Will the fools in D.C – both so-called consumer protectionists and bureaucrats – ever comprehend the payday loan product is going the way of the dinosaur? They continue to beat a dead horse! Artificial intelligence (AI), instant bank verification, social media activity in regards to underwriting decisioning, same-day funding, virtual debit cards, wage advance apps, the SMARTPHONE, Fintech… are all contributing to the demise of the old-school “payday loan.”
“The business of lending to the masses” has leapfrogged these incumbent parasites who rely on lobbyists to ensure they enter office penniless and exit, usually on their death bed, multi-millionaires.
These parasites bemoan the latest edict issued by the CFPB regarding an “ability to repay” rule. Only an idiot would loan money to an unemployed, over-leveraged peasant! Oh, wait! The government – I mean taxpayers, few that there are left will subsidize the loans that cannot be repaid.

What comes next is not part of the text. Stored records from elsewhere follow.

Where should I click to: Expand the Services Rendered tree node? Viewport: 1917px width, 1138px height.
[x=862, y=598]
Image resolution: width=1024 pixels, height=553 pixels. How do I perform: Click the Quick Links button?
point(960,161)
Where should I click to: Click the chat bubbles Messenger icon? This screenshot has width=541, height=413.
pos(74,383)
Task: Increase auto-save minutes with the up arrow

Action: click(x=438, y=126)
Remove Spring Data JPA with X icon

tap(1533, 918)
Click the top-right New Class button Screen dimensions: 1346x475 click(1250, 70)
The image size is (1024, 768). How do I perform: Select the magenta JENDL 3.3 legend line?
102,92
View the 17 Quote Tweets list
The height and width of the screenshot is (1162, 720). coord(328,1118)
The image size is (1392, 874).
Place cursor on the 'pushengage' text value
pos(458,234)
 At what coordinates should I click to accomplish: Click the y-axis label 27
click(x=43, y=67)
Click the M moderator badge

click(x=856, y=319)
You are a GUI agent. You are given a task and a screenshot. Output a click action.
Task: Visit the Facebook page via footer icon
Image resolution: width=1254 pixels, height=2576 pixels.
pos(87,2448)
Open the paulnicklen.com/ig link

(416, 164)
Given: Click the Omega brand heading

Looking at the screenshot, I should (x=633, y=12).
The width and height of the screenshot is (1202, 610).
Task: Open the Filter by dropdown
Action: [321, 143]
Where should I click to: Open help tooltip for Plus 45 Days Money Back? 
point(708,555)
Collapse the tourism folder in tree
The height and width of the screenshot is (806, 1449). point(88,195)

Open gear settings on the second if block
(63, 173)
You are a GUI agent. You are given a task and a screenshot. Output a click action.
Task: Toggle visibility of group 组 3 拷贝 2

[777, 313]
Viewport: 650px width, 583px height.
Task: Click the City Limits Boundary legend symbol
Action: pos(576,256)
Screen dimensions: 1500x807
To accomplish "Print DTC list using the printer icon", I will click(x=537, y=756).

In the current environment, many of these parasites should celebrate this latest ruling. Many will need access to taxpayer money while lacking the ability to pay it back. Oh, wait again. Forbearance! Forgiveness! The jubilee is coming to a state near them.
The bourgeois is burning down their house. Of course, the parasites will need help filling out their job application since many lack the ability to fire up their own iPad. But hey, the lobbyist in the next cubicle will offer their services.
To be clear, I’m not saying demand for payday loan styled small-dollar, accelerated, hassle-free, quick, and easy loans are in decline. At least not in the long-term. With the FED’s “printing presses” spitting out cash to anyone who can breathe many brick-n-mortar loan stores are not exactly carrying tons of cash to their bank from new loan originations. But long term? The business of lending to the masses? The future is OURS!